Накидываю на плечи пальто, и мы выходим в сад. Тут очень тихо. Вот скамья меж двух яблонь, ветви их сгибаются под тяжестью снега. Можно смахнуть снежный пуховик с скамьи и сесть, но Ольга Алексеевна идет все дальше.
Мне неспокойно, я вижу: она очень встревожена – и жду.
– Семен Афанасьевич… Вы ведь знаете, школьная он библиотека на мне… Так вот, неприятная такая вещь: у меня стали пропадать книги. Ну, вы знаете, мы не бог весть как богаты. Однако библиотеку собирали с любовью. Есть книжка с автографами. Нам Пантелеев прислал «Республику Шкид» со своей надписью – в ответ на мое письмо. Ну и еще кое-что. Так вот… некоторых из этих книг нету.
Я молчу: пусть выскажется до конца. Наверно, она в любом случае поделилась бы со мною своим огорчением. Но сейчас, хотя ничего такого не сказано, я уже почти знаю – это касается нас, нашего дома.
Она, видно, надеялась, что я помогу ей договорить. Она смотрит на меня вопросительно. Но я жду. Жду и молчу.
– Семен Афанасьевич! – говорит она быстро, отчетливо, без прежних заминок. – Мне очень не хочется вас огорчать, но я думаю… я боюсь… я почти уверена… Одним словом, я подозреваю Якушева.
Ждал я этого имени? Не знаю!
– Какие у вас основания?
– Книги стали пропадать с его приходом. Прежде, когда его не было в библиотечном кружке, книги не пропадали. Конечно, совпадения бывают… И так не хочется думать…
Она ни в чем не виновата. Она не могла не сказать мне о своих подозрениях. Кому же, если не мне? Спасибо еще, что не пошла сначала к Якову Никаноровичу. Но до чего мне сейчас неприятно ее лицо, ее голос!
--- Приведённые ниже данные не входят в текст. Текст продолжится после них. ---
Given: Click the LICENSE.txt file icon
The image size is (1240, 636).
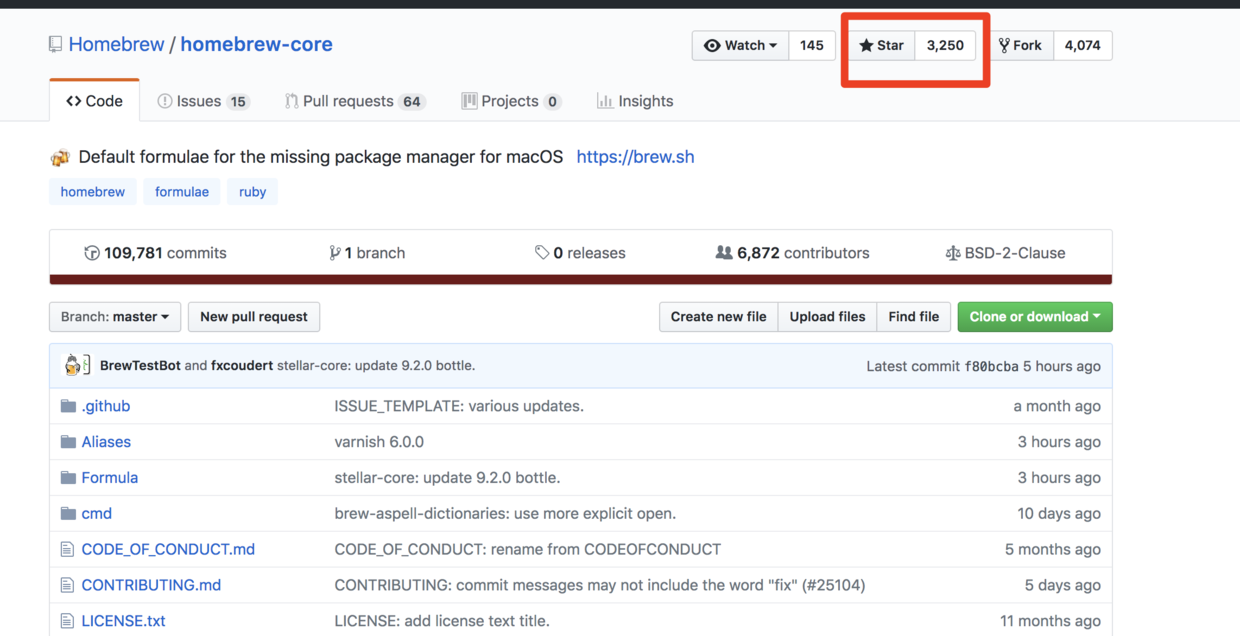Looking at the screenshot, I should 67,621.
– Я разберусь, – говорю я после тягостного молчания.
– Я понимаю, что очень огорчила вас. Но ведь я должна была сказать вам, верно?
Вижу – она все поняла. И с облегчением, оттого что неприязнь мою смывает ее прямой взгляд, говорю ей от всего сердца:
– Спасибо, Ольга Алексеевна. Постараюсь разобраться. И сделаю это осторожно.
Трудно было мне дождаться возвращения ребят из школы. Давно уже я не испытывал такой тревоги. Если б не тот случай в вагоне, я бы и слушать не стал. Ведь Виктор все время со мной, с нами. Он такой же, как все, – учится, работает, смеется, как все. Скупость? Да, это есть. Но скупость – не воровство. А тот давний случай… Мало ли что было! Было – и прошло. Почему я сразу не сказал Ольге Алексеевне: «Непраавда, Витя тут ни при чем»? Есть доверие, при котором свидеетели не нужны, доверие, которое не задумывается. Ведь если бы она сказала мне это о Мите, о Лире, об Искре, о Лиде – да почти о любом из моих ребят, я, не дослушав, ответил бы: «Это неправда!»